Dave’s Blackmoor game—the campaign that spawned Dungeons & Dragons—began with a gaming group playing fictional versions of themselves in a fantasy world. The characters became champions in a series of miniature battles featuring armies clashing above ground. Without dungeons, the Blackmoor game might have stayed miniature wargaming rather than becoming D&D and a game nearly as well known as Monopoly. But by creating the dungeon crawl, Dave invented a new activity that transformed the campaign and ultimately made a lasting addition to popular culture…

(17) SHINY. The Daily Beast has a rundown on “The Laser SETI Projects That Might Find Intelligent Alien Civilizations”.

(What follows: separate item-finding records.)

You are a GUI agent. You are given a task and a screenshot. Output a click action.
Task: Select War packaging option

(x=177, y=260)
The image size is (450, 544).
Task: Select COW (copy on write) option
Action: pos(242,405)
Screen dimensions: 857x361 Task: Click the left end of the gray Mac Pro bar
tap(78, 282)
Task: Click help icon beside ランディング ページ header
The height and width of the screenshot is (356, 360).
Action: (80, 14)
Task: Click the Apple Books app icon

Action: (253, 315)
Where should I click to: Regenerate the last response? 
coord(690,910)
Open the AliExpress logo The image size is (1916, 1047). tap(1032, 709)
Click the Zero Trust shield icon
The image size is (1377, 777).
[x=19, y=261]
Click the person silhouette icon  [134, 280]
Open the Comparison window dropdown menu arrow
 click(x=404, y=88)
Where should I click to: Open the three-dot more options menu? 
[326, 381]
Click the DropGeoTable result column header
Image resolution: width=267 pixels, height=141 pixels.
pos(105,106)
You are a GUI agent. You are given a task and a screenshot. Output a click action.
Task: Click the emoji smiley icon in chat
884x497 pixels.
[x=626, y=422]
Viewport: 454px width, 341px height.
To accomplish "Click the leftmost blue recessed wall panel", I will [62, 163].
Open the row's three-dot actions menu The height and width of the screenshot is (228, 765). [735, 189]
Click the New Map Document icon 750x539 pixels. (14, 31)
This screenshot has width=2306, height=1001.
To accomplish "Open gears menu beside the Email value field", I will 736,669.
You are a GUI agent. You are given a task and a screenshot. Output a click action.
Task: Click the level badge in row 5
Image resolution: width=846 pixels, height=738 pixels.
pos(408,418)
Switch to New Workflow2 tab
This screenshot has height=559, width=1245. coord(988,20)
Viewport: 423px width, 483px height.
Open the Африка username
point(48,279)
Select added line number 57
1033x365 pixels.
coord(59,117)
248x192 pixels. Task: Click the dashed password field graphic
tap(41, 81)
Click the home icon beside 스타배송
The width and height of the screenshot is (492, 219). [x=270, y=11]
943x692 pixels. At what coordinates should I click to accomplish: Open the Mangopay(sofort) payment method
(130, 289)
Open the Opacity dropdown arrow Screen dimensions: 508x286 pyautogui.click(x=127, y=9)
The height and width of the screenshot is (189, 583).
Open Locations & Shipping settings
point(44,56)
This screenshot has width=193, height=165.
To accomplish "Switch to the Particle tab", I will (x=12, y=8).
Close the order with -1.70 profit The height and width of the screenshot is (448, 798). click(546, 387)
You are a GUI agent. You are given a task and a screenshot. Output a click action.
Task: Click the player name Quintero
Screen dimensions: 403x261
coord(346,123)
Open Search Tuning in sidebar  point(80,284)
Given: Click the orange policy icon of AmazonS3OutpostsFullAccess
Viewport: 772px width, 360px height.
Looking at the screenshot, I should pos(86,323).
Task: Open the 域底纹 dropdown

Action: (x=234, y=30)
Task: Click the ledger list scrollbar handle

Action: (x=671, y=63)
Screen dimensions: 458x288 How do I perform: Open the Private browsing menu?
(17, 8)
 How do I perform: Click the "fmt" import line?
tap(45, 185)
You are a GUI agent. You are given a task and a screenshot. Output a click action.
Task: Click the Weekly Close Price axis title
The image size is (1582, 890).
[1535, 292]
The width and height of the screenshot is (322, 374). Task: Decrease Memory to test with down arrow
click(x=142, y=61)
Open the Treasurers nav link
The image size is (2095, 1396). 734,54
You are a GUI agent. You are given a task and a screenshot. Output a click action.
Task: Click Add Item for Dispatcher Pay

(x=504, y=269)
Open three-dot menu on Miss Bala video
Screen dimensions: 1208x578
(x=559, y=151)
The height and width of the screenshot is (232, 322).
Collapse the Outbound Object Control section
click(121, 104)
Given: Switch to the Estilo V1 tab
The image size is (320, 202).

For 62 years, scientists have pointed instruments toward outer space in hopes of finding some sign that we’re not alone in the universe. But those instruments always scanned just a tiny swath of sky for a short span of time, limited mainly to listening for stray radio waves and leaving us largely blind to any visual evidence of extraterrestrials in the darkness of space.

Until now.

As the space age enters its seventh decade, the search for extraterrestrial intelligence (SETI) is getting a lot wider and more deliberate. And that could significantly boost our chances of actually finding something for the first time.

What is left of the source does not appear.